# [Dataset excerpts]
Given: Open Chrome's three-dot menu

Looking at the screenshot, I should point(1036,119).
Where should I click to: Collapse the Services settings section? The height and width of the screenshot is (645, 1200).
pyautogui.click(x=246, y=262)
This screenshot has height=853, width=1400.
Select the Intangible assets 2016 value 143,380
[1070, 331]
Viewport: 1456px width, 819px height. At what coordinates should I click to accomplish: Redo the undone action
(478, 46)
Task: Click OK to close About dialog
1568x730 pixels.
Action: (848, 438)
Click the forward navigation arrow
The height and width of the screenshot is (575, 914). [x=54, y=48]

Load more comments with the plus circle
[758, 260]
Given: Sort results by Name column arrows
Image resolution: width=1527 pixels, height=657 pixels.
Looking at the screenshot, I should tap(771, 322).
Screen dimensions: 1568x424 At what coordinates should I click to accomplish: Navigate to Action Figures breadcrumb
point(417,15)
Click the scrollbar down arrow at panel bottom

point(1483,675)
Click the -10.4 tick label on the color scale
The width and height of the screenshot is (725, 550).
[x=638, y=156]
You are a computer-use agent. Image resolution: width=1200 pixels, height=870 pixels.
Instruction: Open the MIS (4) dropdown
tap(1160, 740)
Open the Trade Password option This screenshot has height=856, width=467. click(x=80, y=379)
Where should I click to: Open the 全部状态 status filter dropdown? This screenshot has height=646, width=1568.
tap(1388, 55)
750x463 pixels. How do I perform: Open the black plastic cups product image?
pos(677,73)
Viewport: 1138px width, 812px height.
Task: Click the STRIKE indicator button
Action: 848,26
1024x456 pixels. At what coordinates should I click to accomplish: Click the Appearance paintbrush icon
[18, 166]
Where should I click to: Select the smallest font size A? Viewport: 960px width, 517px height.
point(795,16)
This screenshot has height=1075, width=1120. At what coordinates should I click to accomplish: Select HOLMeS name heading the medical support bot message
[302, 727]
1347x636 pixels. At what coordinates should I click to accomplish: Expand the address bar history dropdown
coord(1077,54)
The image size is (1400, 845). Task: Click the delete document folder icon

# [Your task]
Please copy the lines in the records above between the one holding "Select the Intangible" and the one holding "Click the -10.4 tick label on the color scale", inclusive, exactly and with no other line.

# [Exercise answer]
Select the Intangible assets 2016 value 143,380
[1070, 331]
Viewport: 1456px width, 819px height. At what coordinates should I click to accomplish: Redo the undone action
(478, 46)
Task: Click OK to close About dialog
1568x730 pixels.
Action: (848, 438)
Click the forward navigation arrow
The height and width of the screenshot is (575, 914). [x=54, y=48]

Load more comments with the plus circle
[758, 260]
Given: Sort results by Name column arrows
Image resolution: width=1527 pixels, height=657 pixels.
Looking at the screenshot, I should tap(771, 322).
Screen dimensions: 1568x424 At what coordinates should I click to accomplish: Navigate to Action Figures breadcrumb
point(417,15)
Click the scrollbar down arrow at panel bottom

point(1483,675)
Click the -10.4 tick label on the color scale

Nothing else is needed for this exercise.